Resizing the LUKS container and the LVM physical volume
$ sudo cryptsetup resize /dev/mapper/frej
$ sudo pvresize /dev/mapper/frej
Physical volume "/dev/mapper/frej" changed
1 physical volume(s) resized / 0 physical volume(s) not resized
Filling the empty space with random data
Since we have newly allocated space we should fill it with random data to make sure no information is leaked through our LUKS container. I have chosen to do this by simply creating a new logical volume with the remaining free space, create an encrypted device over it and fill that devices with zeros. Since the zeros are encrypted with a random key the final data should be random.
$ sudo lvcreate --extents 100%FREE --name filltemp frej
$ sudo cryptsetup --key-file=/dev/urandom create filltempcrypt /dev/frej/filltemp
$ sudo dd if=/dev/zero of=/dev/mapper/filltempcrypt bs=1M # This takes a _long_ time
$ sudo cryptsetup close /dev/mapper/filltempcrypt
$ sudo lvchange -an /dev/frej/filltemp
$ sudo lvremove /dev/frej/filltemp
Logical volume "filltemp" successfully removed
You can check the progress of dd by sending it the SIGUSR1 signal:
$ sudo pkill -f '^dd if=/dev/zero'
The output from dd will look something like this:
220340+0 records in
220340+0 records out
112814080 bytes (113 MB) copied, 0.521177 s, 116 MB/s
NOTE: I ran into the same performance issue I did years ago when setting up the array, since I had reinitialized the array after boot my fixes did not get applied (they are run from rc.local).
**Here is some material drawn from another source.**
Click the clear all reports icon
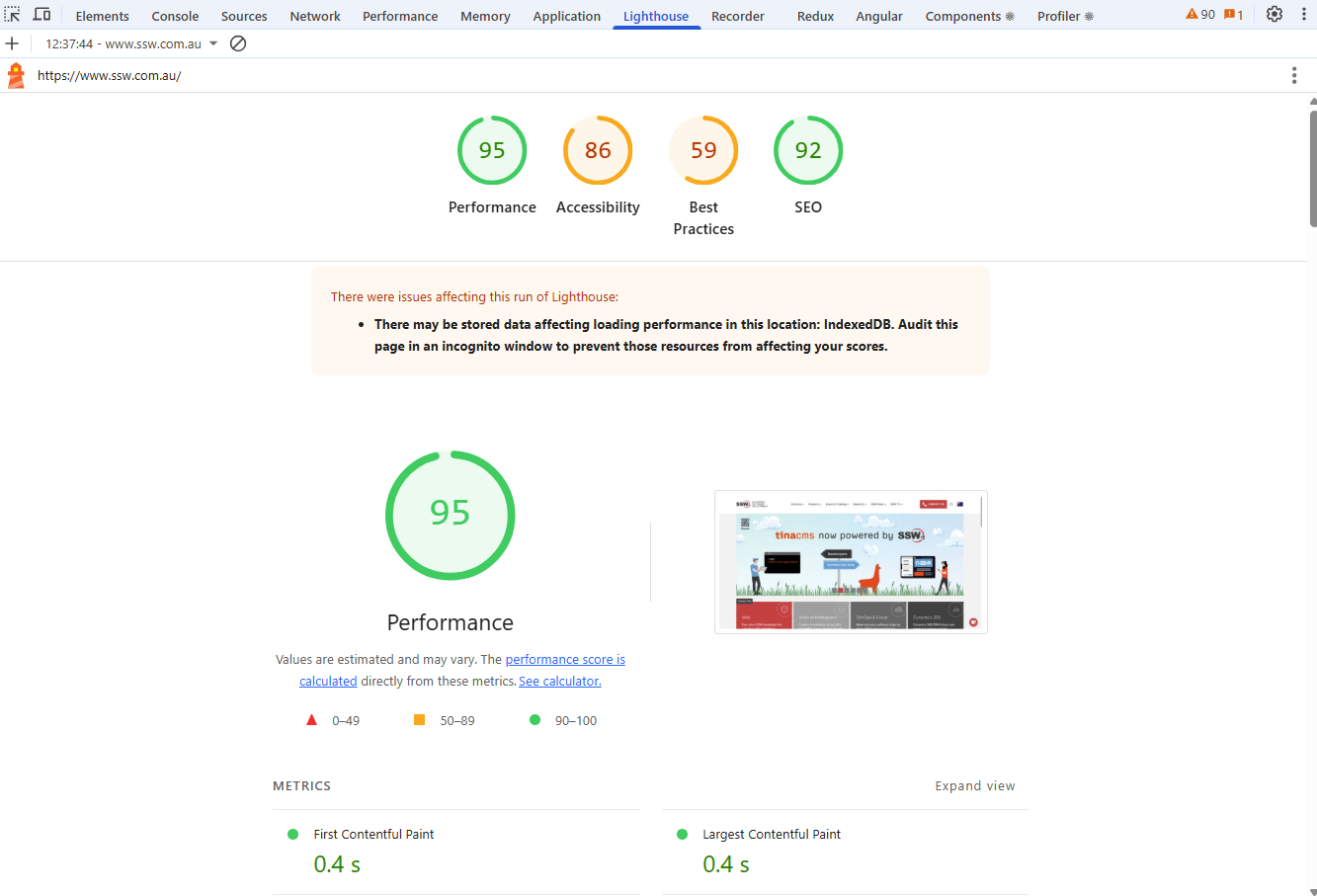 [238, 43]
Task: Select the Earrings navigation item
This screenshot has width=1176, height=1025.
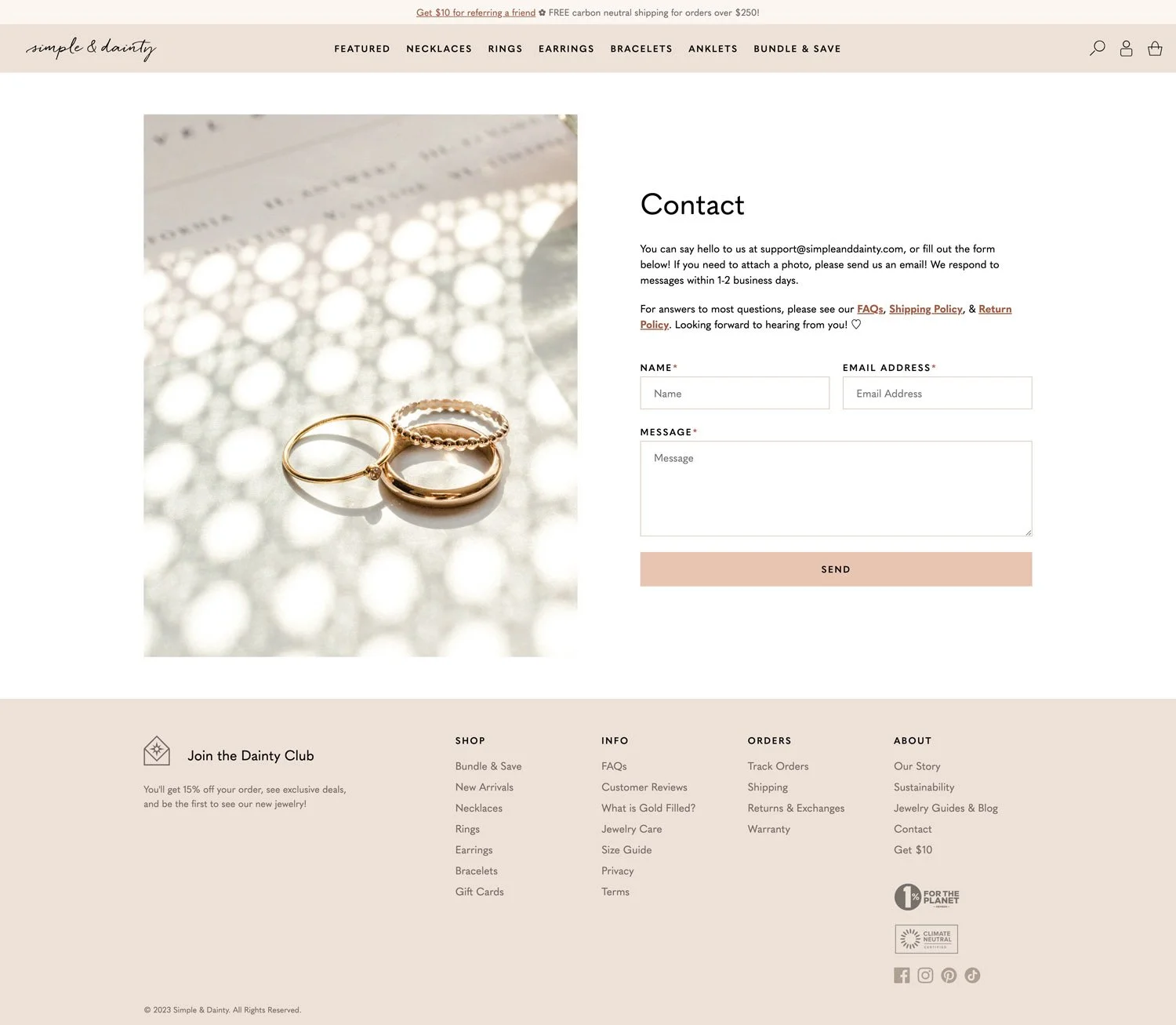Action: (x=566, y=49)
Resize the LVM logical volume and file system
Now we need to extend the size of our logical volume and file system. I choose to add 3 TiB as thats what I needed to migrate the data I had on a different volume.
$ sudo lvextend --size +3T /dev/frej/frej
Size of logical volume frej/frej changed from 5.46 TiB (1430796 extents) to 8.46 TiB (2217228 extents).
Logical volume frej successfully resized
$ sudo resize2fs /dev/mapper/frej-frej
resize2fs 1.42.12 (29-Aug-2014)
Filesystem at /dev/mapper/frej-frej is mounted on /mnt/frej; on-line resizing required
old_desc_blocks = 350, new_desc_blocks = 542
The filesystem on /dev/mapper/frej-frej is now 2270441472 (4k) blocks long.
Conclusion
Using modern technologies such as mdadm, LVM and LUKS it is really easy to increase the storage capabilities of a server. Most of the steps can also be performed online. My chassi does not have the ability to easily replace drives, which means I risk damaging them if I try to replace a drive physically while the system is still online.
Had I only had a better chassi I could have performed this entire procedure online, completely without downtime.